3. Adapt low-temperature 3-D printing of vancomycin- and rifampin-laden CaP scaffolds for sustained bactericidal delivery. This “next-generation” spacer technology with dual-antibiotic delivery significantly reduce bacterial burden and osteolytic bone loss of an established implant-associated bone infection as compared with vancomycin-laden PMMA, which is considered to be a clinical standard of care.

4. Complete a high-throughput screen (HTS) of an FDA-approved drug library containing 853 drug candidates to specifically identify candidates that were not only bactericidal against Staphylococcus aureus  (S. aureus) normal colony phenotype (NCP) and biofilm but also against small-colony variant strain (SCV). Then, HTS hits were further validated and characterized for their antimicrobial efficacy against wild-type S. aureus strains, antibiofilm activity, resistance frequency, and human-cell cytotoxicity. This approach has led to the identification of the therapeutic potential of sitafloxacin to be repurposed for treatment of chronic S. aureus infections associated with SCV and/or biofilm growth states.

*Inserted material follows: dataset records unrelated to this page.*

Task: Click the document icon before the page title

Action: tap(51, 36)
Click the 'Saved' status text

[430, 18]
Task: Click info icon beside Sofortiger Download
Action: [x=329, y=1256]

5. Design a biocompatible and osteoconductive CaP spacer (CaPS) to achieve sustained release of antimicrobial drugs (rifampin and sitafloxacin) that are effective against biofilm and SCV and investigate the efficacy of antibiotic-laden CaPS in the management of implant-associated osteomyelitis and bone healing in a single-stage revision approach with complete hardware exchange. The results of the study show that osteoconductive 3-D-printed CaPS incorporate with these antimicrobials, demonstrating more efficacious bacterial colonization outcomes and bone growth in a single-stage revision in comparison to gentamicin-laden PMMA, requiring a two-stage revision.